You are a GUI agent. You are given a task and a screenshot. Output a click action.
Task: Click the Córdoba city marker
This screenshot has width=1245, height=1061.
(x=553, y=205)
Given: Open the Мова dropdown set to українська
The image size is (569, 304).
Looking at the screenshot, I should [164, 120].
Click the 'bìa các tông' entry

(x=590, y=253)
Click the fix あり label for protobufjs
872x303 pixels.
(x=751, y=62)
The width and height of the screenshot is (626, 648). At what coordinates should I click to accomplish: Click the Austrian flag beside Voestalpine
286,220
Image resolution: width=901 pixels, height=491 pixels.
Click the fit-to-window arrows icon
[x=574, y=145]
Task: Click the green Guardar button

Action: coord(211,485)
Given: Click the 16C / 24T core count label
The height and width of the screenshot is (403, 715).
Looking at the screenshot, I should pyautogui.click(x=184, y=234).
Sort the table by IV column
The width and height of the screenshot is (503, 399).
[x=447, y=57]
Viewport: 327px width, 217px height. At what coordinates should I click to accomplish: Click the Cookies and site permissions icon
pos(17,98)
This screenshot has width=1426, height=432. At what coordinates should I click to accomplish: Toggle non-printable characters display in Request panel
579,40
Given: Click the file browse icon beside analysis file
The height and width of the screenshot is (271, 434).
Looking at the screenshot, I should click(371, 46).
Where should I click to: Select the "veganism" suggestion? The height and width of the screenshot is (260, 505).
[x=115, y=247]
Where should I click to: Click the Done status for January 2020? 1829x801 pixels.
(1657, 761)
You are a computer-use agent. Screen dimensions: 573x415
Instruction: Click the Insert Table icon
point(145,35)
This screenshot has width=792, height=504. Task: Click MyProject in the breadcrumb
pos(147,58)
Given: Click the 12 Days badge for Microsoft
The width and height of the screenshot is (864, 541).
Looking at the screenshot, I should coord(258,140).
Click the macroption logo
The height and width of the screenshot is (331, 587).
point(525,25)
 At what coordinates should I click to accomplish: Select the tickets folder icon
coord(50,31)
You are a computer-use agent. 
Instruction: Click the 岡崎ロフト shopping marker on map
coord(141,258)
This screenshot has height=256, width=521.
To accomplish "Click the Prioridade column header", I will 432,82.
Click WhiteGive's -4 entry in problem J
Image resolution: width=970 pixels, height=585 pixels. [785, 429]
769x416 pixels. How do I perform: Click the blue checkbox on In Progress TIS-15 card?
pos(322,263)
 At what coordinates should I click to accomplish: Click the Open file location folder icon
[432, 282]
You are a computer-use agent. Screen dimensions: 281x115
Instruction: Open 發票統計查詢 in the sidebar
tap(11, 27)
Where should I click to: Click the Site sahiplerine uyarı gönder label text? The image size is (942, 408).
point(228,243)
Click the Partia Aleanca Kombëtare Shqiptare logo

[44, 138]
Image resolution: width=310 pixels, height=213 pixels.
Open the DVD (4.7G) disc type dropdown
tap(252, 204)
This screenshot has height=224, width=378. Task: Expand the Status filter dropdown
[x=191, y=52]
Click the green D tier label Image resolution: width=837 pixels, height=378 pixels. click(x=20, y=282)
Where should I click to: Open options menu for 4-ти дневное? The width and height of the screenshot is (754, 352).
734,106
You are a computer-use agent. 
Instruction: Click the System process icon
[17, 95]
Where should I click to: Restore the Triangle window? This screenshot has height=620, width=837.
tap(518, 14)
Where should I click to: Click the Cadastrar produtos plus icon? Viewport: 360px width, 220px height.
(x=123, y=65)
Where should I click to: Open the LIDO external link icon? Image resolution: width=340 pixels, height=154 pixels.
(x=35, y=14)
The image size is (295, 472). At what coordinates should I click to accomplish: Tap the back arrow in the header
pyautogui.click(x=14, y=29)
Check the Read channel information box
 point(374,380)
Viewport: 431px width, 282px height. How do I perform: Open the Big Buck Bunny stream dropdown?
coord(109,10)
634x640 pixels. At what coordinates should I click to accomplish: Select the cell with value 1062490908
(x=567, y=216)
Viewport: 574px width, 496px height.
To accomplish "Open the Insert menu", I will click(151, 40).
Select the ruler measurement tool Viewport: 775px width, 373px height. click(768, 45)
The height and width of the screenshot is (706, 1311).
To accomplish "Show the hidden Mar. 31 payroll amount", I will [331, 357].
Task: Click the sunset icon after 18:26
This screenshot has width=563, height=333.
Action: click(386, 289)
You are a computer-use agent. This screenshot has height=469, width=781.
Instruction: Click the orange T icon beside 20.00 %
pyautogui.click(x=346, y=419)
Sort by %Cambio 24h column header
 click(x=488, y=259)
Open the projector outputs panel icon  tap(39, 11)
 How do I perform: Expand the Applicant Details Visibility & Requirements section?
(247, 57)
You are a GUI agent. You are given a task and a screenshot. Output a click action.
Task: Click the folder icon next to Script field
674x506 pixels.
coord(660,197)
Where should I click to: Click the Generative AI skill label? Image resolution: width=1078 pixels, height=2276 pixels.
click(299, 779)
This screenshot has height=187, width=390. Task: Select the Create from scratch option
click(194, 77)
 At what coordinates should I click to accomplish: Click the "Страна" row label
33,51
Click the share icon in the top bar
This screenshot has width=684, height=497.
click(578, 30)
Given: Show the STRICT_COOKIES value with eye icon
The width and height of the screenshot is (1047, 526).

• Exercise:
In the material, find each line with the word "will" and list it.

• Answer below:
To accomplish "Click the Prioridade column header", I will 432,82.
To accomplish "Open the Insert menu", I will click(151, 40).
To accomplish "Show the hidden Mar. 31 payroll amount", I will [331, 357].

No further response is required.